## READING PASSAGE
He later described a recent meeting at the White House with Trump as “very positive,” adding that “no one called anybody an ignorant slut or anything.” The line was a reference a “Saturday Night Live” catchphrase from the 1970s.
Lawmakers often berate the nation’s capital in broad strokes as a way to curry favor with folks back home. But Kennedy ― who ran for Senate twice before finally succeeding in 2016 ― upped the ante when he used some choice language to describe the city last year amid negotiations over the GOP tax plan.
“This is Washington, D.C.,” Kennedy said in December. “Politics is in everybody’s blood, kind of like herpes.”
Kennedy has directed witticisms at his fellow Republicans, as well. Senate Majority Leader Mitch McConnell (Ky.), for example, is “tougher than a $3 steak,” according to Kennedy, while Sen. John McCain, who is still recovering from cancer surgery in Arizona, is “tough as a boiled owl.”
GOP senators said this week that Kennedy is proving to be one of their most effective messengers ― a surprising turn of events, given how little time he has spent in Washington.
“Well, when he’s awake, he’s awesome,” Sen. Lindsey Graham (R-S.C.) quipped this week. “He has a good way of using humor to make a point. One of the most effective things you can do in politics ― [Ronald] Reagan was really good at this ― is you use humor at the right time.”
“In a place not known for being witty, he’s witty,” added Graham, who has a similar reputation and ought to know. “But in the Senate, to be witty the bar is low.”
Kennedy isn’t all hat and no cattle, though. Despite his lack of seniority, which determines one’s place in the Senate pecking order, the senator has had several standout performances at committee hearings.
In October, Kennedy drew plaudits from both parties when he said the IRS contracting the hacked company Equifax to combat fraud was like giving actress Lindsay Lohan ― who’s had her troubles ― “the keys to the minibar.”
And his incisive questioning during a Senate Judiciary Committee hearing ― Kennedy spent years working as a corporate and civil trial attorney ― humiliated a Trump district judge nominee in a clip that went viral last month.
“Just because you’ve seen [the movie] ‘My Cousin Vinny’ doesn’t qualify you to be a federal judge,” Kennedy said to nominee Matthew Petersen, who admitted during the hearing that he had never tried a case or argued a motion in court.
While he is a strong Trump supporter, Kennedy has been one of the few Republicans critical of his judicial nominees, saying at one point that the president is getting some “very, very bad advice” on judicial nominations.
“It’s not just talk,” Sen. Mike Rounds (R-S.D.) said of Kennedy. “There is substance to what he suggests. There aren’t a lot of people that can do that.”
While he is one of the most conservative members of the Senate ― especially on gun control, social issues and the environment ― Kennedy has been known to vote against expectations. He was one of just two Republicans to oppose a bill last year that nullified an Obama-era regulation allowing consumers to band together and sue banks or credit card companies.
Earlier this month, Kennedy nearly joined Democrats in blocking a hotly contested surveillance bill that extended powerful spying tools authorized under Section 702 of the Foreign Intelligence Surveillance Act. After nearly 30 minutes of drama and debate with his GOP colleagues, Kennedy relented and voted to reauthorize the law, in part, he later said, because the Senate has a hard enough time governing without him rocking the boat.
For now, it seems Kennedy is becoming more accustomed to the daily whiplash of Washington, and that he’s dealing with it on his own terms.

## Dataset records

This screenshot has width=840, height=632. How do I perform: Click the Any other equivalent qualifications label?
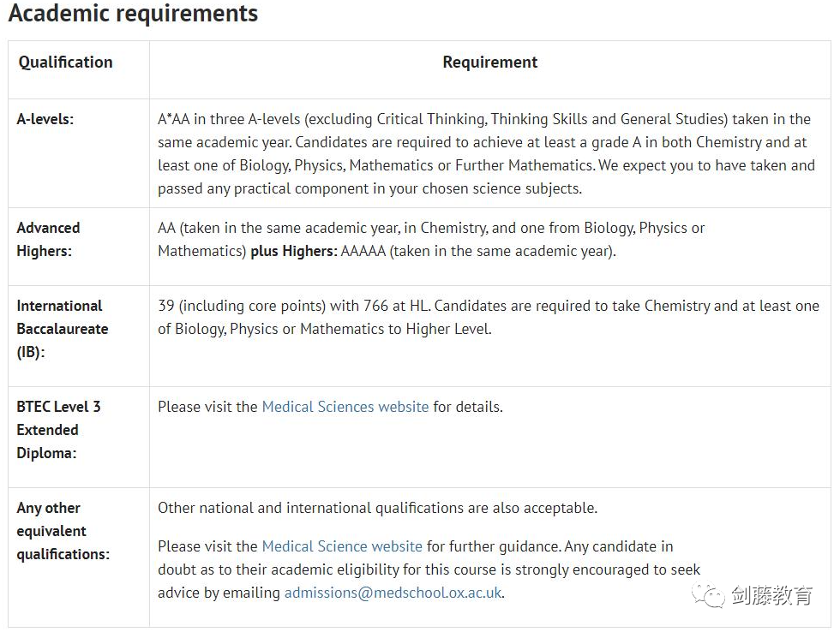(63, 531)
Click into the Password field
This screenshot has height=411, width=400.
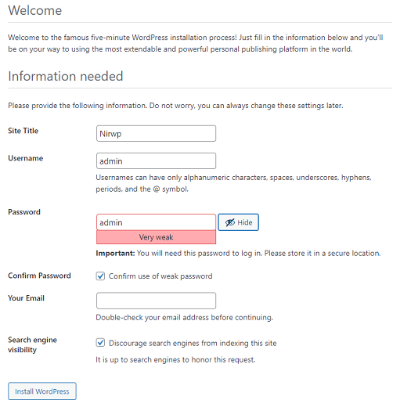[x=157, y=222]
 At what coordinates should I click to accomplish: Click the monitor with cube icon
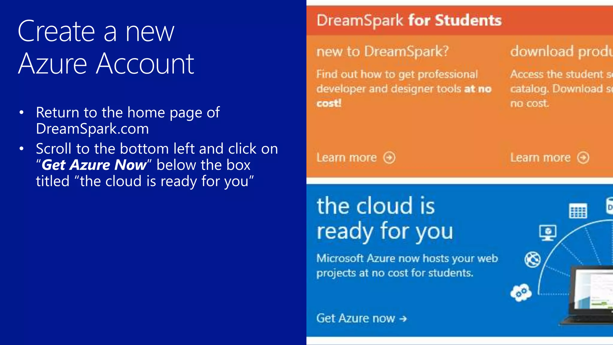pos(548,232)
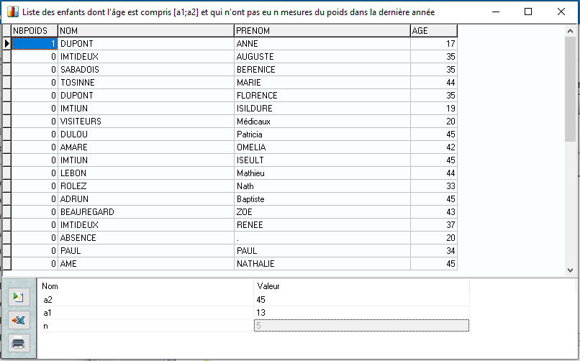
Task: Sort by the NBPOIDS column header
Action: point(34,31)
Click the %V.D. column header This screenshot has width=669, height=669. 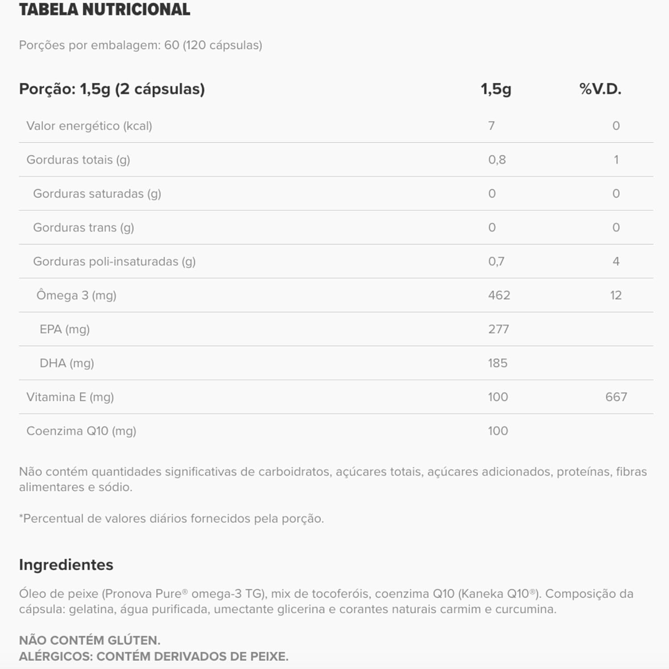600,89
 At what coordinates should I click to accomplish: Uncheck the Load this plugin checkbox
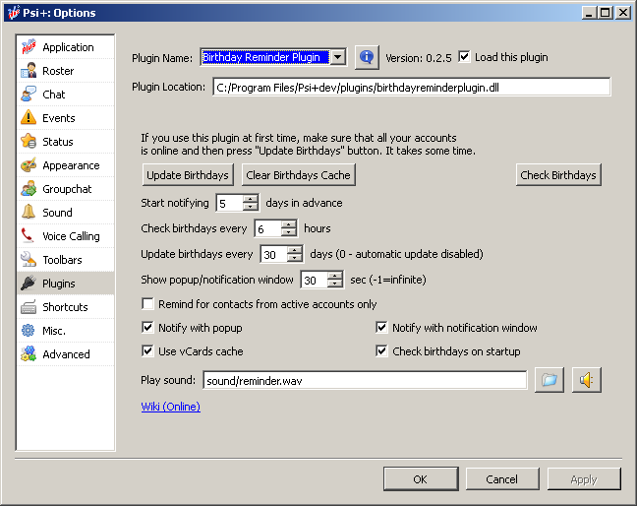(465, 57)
==
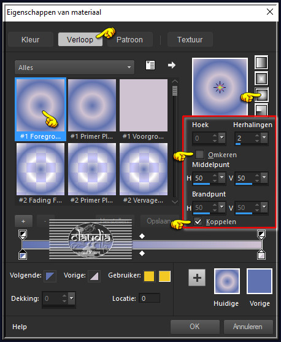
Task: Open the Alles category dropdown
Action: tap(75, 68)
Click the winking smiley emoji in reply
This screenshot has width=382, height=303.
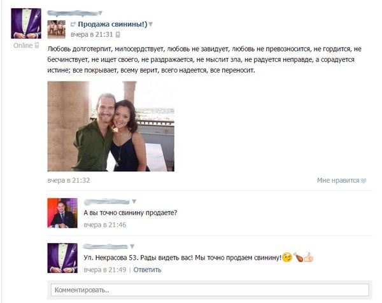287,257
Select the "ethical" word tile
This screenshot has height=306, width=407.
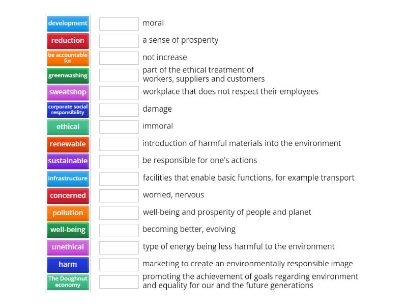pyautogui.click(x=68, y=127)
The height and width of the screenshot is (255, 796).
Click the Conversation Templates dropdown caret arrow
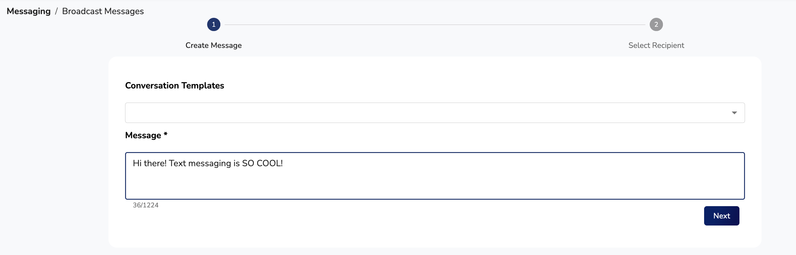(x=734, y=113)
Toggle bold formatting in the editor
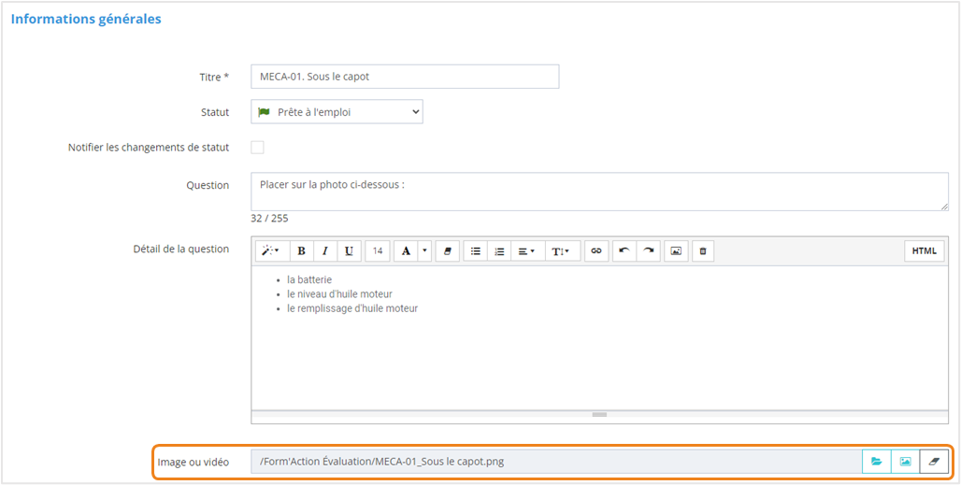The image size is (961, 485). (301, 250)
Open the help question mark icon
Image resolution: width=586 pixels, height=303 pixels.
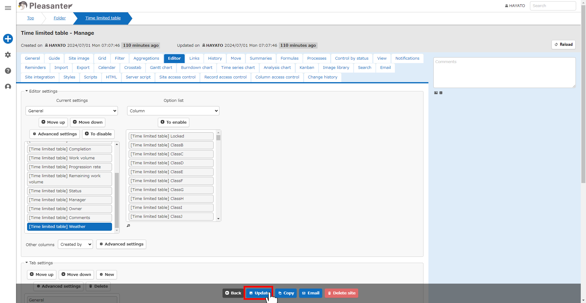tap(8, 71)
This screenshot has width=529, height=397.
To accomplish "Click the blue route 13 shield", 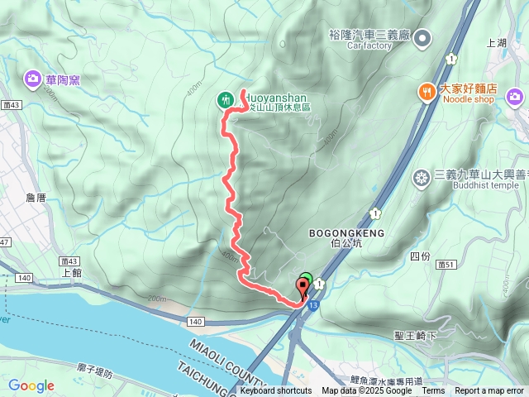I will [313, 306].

## WORK TO BE COMPLETED
Write out, word for word, the stretch of the article on Senator Kennedy from "In October, Kennedy" to "motion in court.".

## RESPONSE FOR THIS EXERCISE
In October, Kennedy drew plaudits from both parties when he said the IRS contracting the hacked company Equifax to combat fraud was like giving actress Lindsay Lohan ― who’s had her troubles ― “the keys to the minibar.”
And his incisive questioning during a Senate Judiciary Committee hearing ― Kennedy spent years working as a corporate and civil trial attorney ― humiliated a Trump district judge nominee in a clip that went viral last month.
“Just because you’ve seen [the movie] ‘My Cousin Vinny’ doesn’t qualify you to be a federal judge,” Kennedy said to nominee Matthew Petersen, who admitted during the hearing that he had never tried a case or argued a motion in court.